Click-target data
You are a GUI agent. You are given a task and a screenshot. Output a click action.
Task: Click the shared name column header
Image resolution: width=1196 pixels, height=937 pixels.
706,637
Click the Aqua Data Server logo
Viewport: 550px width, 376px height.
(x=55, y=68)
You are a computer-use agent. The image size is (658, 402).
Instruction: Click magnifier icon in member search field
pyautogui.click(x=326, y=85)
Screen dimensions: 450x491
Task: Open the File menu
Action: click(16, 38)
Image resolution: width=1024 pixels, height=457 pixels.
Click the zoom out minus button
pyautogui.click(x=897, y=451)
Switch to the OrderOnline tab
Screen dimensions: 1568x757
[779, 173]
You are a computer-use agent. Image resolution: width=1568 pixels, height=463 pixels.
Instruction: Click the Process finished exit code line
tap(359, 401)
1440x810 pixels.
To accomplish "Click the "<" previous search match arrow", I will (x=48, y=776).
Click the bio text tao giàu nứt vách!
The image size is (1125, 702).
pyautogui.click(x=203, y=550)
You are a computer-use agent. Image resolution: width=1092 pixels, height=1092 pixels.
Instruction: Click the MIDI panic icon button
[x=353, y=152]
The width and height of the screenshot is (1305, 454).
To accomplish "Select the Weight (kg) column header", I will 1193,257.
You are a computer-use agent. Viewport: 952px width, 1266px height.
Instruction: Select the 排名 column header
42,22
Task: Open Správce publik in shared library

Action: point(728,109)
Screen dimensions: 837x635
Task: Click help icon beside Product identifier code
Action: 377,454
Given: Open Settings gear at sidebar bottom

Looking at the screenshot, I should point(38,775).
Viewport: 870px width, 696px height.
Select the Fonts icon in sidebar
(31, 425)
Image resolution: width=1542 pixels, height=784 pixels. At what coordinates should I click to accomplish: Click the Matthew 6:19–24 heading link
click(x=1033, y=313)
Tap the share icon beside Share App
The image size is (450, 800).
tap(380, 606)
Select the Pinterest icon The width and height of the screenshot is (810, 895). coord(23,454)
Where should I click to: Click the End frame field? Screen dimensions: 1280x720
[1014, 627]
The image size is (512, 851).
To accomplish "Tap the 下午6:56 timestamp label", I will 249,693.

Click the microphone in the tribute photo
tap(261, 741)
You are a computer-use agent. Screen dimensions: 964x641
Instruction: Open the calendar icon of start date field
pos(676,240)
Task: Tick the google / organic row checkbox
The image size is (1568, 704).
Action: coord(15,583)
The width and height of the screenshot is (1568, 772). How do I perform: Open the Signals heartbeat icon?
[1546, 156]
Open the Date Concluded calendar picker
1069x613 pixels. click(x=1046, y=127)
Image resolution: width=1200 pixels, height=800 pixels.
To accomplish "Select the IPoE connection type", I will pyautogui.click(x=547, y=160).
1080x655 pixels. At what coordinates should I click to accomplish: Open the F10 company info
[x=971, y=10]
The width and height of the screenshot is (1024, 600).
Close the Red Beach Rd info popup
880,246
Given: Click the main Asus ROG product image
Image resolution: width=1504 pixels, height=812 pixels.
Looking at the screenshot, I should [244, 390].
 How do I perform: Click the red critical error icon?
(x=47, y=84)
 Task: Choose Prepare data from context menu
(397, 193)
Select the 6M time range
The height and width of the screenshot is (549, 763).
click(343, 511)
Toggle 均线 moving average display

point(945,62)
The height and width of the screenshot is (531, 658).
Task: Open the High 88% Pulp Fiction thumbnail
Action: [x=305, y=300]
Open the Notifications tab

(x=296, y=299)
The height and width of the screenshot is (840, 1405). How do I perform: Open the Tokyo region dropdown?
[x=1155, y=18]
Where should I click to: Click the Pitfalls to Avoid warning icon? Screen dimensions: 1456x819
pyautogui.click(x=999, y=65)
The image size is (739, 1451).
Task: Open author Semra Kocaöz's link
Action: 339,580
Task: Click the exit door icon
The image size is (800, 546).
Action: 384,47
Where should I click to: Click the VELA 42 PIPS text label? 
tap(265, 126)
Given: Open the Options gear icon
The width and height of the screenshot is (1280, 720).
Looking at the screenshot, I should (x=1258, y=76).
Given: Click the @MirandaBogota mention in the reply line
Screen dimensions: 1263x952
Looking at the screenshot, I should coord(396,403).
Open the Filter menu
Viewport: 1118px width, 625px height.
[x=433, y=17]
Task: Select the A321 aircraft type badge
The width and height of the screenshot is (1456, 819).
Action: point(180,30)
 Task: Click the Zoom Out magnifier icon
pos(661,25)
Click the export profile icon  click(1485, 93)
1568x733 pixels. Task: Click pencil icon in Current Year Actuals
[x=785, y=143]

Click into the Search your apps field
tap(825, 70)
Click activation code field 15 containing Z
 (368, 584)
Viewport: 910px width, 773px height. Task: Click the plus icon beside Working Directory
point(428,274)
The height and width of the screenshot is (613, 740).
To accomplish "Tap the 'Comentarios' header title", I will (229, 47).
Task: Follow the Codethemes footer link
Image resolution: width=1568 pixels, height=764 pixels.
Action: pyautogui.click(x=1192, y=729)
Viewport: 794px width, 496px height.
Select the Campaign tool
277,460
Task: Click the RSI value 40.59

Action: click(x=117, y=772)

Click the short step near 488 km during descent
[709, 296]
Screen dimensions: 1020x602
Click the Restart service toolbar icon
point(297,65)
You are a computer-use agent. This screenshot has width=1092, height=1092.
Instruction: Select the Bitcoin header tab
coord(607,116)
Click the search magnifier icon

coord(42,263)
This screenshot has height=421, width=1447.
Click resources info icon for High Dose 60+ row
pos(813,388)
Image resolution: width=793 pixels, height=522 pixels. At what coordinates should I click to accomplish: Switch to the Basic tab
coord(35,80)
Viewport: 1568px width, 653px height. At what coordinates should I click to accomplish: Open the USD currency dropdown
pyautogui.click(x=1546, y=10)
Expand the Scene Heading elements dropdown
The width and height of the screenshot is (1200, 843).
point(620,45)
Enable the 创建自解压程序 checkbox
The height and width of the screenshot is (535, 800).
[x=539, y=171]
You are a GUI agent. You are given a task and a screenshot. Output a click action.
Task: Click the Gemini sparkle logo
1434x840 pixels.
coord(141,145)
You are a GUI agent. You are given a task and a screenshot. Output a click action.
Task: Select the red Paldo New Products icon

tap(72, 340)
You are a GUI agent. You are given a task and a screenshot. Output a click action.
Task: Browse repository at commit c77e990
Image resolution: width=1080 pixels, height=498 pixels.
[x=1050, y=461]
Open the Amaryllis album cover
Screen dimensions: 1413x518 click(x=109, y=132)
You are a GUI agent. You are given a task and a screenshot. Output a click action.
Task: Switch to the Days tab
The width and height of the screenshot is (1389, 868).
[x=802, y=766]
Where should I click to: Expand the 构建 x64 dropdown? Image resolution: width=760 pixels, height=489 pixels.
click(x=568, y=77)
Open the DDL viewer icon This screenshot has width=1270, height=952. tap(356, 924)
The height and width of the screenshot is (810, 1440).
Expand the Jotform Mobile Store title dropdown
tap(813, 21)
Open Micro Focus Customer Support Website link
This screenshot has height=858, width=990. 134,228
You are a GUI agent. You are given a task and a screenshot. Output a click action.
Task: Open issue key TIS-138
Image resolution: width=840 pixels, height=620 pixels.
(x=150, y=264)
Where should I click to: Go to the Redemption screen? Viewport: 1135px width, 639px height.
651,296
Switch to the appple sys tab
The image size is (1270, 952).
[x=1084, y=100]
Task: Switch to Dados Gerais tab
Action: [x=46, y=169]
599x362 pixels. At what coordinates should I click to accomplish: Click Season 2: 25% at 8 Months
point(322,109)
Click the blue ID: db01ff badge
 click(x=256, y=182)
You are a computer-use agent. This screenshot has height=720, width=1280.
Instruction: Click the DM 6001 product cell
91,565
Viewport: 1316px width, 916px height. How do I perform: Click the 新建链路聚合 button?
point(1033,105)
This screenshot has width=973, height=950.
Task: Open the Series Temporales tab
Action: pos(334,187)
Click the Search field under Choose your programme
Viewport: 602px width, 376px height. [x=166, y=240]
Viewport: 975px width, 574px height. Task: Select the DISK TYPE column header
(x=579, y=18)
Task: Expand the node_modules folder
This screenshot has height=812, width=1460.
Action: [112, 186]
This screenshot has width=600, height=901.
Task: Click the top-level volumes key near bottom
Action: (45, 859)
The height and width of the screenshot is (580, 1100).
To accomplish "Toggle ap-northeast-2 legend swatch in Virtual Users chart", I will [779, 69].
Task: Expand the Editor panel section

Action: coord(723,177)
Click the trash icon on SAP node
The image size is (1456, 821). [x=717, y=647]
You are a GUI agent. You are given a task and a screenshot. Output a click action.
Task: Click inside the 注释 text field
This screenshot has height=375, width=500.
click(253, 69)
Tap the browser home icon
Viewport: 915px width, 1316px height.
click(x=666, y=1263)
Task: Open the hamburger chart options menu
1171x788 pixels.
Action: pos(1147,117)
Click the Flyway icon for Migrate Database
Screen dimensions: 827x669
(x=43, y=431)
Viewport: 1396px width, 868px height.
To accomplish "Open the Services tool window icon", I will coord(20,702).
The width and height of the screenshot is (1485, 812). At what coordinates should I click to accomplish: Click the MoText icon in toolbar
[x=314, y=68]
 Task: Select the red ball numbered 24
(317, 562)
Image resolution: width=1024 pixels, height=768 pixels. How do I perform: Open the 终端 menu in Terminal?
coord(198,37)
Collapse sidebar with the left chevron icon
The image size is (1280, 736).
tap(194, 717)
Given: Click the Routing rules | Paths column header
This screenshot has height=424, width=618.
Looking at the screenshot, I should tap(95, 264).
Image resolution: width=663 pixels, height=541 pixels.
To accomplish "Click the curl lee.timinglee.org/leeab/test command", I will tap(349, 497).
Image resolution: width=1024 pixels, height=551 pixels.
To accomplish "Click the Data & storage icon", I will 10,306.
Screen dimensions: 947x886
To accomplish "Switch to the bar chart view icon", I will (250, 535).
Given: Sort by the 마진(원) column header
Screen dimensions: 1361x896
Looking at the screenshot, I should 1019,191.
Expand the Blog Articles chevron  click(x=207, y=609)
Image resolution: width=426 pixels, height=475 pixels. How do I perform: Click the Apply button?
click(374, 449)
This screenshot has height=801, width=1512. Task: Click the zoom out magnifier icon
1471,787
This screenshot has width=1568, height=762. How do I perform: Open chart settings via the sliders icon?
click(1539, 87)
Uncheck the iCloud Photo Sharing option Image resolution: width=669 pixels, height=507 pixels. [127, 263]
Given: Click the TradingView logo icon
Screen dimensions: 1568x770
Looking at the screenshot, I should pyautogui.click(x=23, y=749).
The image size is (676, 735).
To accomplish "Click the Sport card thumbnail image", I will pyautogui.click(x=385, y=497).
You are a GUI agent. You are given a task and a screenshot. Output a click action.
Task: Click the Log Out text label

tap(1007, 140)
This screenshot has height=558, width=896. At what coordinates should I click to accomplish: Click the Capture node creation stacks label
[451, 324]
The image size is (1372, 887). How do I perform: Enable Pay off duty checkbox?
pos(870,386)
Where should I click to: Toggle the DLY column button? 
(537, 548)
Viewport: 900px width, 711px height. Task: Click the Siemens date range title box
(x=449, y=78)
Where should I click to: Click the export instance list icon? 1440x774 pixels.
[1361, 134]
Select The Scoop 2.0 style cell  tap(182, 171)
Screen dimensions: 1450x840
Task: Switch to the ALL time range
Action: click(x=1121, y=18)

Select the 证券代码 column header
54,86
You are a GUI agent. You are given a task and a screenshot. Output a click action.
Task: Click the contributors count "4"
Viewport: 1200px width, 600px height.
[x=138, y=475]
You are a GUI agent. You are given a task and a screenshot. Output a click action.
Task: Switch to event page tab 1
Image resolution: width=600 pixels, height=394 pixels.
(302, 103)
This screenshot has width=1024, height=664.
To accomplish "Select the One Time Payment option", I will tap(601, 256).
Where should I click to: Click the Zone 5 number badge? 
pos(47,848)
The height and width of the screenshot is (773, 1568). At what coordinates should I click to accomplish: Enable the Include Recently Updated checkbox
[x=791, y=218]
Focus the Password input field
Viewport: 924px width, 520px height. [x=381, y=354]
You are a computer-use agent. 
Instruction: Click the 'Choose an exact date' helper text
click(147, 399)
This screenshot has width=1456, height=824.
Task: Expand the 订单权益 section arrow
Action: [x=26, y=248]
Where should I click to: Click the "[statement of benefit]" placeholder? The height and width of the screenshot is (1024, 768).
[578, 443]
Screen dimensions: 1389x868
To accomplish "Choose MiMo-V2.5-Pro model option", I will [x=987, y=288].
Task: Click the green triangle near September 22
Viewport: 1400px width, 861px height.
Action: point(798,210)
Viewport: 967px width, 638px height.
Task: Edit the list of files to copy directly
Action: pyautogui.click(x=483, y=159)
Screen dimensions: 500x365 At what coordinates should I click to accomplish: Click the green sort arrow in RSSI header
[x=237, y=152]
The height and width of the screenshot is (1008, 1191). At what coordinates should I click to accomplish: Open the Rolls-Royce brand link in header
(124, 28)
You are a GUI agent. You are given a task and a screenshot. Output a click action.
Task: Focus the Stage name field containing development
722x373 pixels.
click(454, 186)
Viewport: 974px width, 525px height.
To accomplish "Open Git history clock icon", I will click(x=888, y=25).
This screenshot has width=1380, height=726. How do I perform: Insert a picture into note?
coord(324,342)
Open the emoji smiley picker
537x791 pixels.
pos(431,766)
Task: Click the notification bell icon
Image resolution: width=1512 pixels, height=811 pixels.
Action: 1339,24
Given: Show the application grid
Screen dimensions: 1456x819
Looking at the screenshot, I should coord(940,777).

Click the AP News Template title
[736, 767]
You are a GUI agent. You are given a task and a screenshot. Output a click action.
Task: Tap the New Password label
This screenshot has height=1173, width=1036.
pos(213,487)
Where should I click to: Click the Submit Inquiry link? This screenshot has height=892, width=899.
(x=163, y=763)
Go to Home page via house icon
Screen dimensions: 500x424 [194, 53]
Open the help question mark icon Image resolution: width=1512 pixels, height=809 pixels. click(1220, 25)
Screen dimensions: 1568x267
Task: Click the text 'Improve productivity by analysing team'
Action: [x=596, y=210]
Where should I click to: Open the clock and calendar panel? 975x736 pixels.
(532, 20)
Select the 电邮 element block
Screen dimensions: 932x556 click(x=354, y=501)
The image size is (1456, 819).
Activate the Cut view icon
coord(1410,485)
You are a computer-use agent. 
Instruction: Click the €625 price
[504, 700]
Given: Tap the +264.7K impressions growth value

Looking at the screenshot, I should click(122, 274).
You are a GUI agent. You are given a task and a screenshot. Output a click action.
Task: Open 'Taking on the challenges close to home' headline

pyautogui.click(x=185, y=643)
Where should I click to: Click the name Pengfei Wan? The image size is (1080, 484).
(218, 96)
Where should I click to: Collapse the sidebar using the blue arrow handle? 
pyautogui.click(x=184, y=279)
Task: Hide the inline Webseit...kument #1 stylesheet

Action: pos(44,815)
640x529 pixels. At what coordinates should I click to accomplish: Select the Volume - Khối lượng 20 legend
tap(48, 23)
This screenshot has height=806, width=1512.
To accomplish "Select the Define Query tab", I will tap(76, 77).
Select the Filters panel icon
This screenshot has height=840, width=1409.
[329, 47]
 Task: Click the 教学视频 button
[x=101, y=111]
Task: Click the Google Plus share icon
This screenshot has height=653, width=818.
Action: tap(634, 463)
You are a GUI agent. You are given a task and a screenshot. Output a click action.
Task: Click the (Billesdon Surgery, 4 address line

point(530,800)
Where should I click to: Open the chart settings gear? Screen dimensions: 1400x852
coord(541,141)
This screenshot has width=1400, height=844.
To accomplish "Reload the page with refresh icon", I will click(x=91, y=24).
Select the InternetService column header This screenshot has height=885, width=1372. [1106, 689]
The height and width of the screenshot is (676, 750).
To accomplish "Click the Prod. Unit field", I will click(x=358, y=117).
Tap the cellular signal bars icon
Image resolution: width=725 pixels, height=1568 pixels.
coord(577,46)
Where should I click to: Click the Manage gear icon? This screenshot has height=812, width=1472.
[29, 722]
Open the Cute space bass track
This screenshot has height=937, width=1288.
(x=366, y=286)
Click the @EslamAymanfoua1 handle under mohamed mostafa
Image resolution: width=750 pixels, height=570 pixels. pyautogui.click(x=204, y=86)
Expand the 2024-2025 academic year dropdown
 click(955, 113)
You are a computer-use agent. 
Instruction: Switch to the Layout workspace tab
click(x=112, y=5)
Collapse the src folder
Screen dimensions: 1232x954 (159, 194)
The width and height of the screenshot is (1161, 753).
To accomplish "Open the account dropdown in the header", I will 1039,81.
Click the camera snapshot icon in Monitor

REQUEST: Write out the lines from the one containing "Image resolution: width=793" through the one containing "coord(35,80)", including both, word for word.

RESULT OF THE EXERCISE:
Image resolution: width=793 pixels, height=522 pixels. At what coordinates should I click to accomplish: Switch to the Basic tab
coord(35,80)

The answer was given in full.